Other developments are pointing towards better times. Exports continue to ramp up solidly. Business profits are surprisingly solid - outside of homebuilders and the financial industry. Business spending will grow as a result. These factors indicate that the economy will be better in the second half of this year after having stalled in the first half. The improving economy will also life consumer spirits, some gaining enough confidence to buy a home.

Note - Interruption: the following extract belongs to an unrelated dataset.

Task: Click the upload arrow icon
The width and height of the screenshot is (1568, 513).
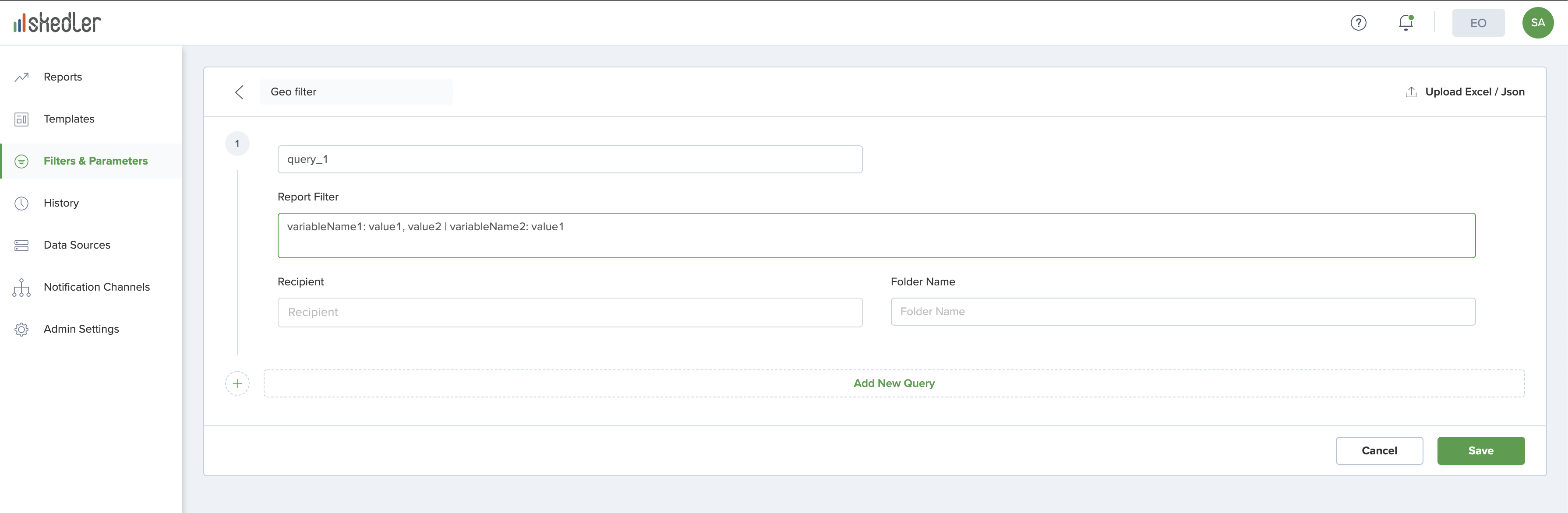Action: point(1410,92)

All that means that home prices will also improve in the second half of 2008 in many parts of the country. The return of jumbo loans and higher-priced home purchases will result in a higher recorded median home price. (Recent lower median prices were driven by fewer than normal transactions requiring jumbo loans.) As we know all real estate is local and there are large variations across markets. Even though the national median price will be lower in 2008, due to the weak first half and major price declines that already occurred in few markets, more than half of the country is likely to experience a price growth this year.

And there's a possibility of more good news. Legislation providing for a tax credit for homebuyers has been passed by both chambers of Congress, although the White House has hinted at a veto because it did not like the "big" housing stimulus bill. The White House has opposed several aspects of the stimulus bill, though it has not (yet) come out actually opposing the homebuyer tax credit concept if applied for any homes and not just foreclosed ones. The homebuyer tax credit will make market conditions much stronger than what we call for in the current baseline forecast.

Risks do still exist. Very high oil prices could stick around and that will hold back consumer spending growth. Inflation could notch higher, which then will result in higher mortgage rates. Despite these risks the economy and the housing market look to improve markedly in the second half of 2008. The momentum will carry forward into 2009.